Still A Valuable Resource
Despite the new fangled additions to MMA, the Tao of Jeet Kune Do is as poignant a book as it ever was. The break down of grappling, striking, and philosophy for combat is pretty much unparalleled to this day. Bruce Lee was a modern day Plato or Socrates in terms of martial arts, and the Tao of Jeet Kune Do is his Republic.
An Introduction to Eastern Thought
The poem at the beginning of the book introduced many a Western to Eastern thought. From that jumping off point, you get to the nuts and bolts of training and what it means to cross between ranges of combat. Bruce Lee didn’t write the end all be all comprehensive guide to all things martial arts, but he did open many closed minds both in the west and the east.

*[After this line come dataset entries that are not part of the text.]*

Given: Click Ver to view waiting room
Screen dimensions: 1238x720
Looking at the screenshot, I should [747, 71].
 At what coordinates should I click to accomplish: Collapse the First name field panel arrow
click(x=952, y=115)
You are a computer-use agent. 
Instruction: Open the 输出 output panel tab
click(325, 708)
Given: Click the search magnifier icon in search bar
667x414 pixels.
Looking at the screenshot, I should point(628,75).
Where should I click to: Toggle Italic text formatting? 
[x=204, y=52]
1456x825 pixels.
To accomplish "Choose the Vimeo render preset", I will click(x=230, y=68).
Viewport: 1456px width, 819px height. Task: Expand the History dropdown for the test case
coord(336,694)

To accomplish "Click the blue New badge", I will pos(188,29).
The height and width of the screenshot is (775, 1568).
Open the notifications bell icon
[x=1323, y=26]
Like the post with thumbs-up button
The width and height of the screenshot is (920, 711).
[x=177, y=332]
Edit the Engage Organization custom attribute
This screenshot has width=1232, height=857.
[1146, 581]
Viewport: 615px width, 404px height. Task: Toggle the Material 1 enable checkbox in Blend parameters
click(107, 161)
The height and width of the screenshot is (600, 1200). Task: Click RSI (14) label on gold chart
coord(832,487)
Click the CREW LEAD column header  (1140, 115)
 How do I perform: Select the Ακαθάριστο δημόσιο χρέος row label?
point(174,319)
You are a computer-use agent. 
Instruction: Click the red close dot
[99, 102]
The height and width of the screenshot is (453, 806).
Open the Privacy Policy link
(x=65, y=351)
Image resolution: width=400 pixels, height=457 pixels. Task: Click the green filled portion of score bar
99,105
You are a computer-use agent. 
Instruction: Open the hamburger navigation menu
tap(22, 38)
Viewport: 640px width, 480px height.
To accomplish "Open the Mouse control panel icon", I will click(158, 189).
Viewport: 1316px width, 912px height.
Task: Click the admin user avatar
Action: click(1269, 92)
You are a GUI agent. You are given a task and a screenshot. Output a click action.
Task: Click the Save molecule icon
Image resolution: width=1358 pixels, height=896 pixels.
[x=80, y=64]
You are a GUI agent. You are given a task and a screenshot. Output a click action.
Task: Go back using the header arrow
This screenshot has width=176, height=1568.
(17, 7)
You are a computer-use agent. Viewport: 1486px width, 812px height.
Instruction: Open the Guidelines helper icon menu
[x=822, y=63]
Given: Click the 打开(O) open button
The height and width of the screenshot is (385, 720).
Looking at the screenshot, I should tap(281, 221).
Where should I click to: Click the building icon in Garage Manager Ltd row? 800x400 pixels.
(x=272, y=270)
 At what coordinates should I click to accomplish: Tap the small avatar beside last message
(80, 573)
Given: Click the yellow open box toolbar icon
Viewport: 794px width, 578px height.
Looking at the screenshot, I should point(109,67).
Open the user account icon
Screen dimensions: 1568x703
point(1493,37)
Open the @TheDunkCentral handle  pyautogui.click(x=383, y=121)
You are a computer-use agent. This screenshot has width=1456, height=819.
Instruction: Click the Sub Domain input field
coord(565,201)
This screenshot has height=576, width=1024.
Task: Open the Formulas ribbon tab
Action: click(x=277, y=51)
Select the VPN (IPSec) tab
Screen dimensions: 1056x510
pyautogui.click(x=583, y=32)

He opened the door to a deeper understanding of traditional forms by showing that traditional forms would not last. That breaking beyond the governance of Karate, Kung Fu, and the old schools of martial arts was the only way to understand their value while creating something new at the same time. Here is a simple thought by Bruce that has served many a martial artist and person since he first spoke it.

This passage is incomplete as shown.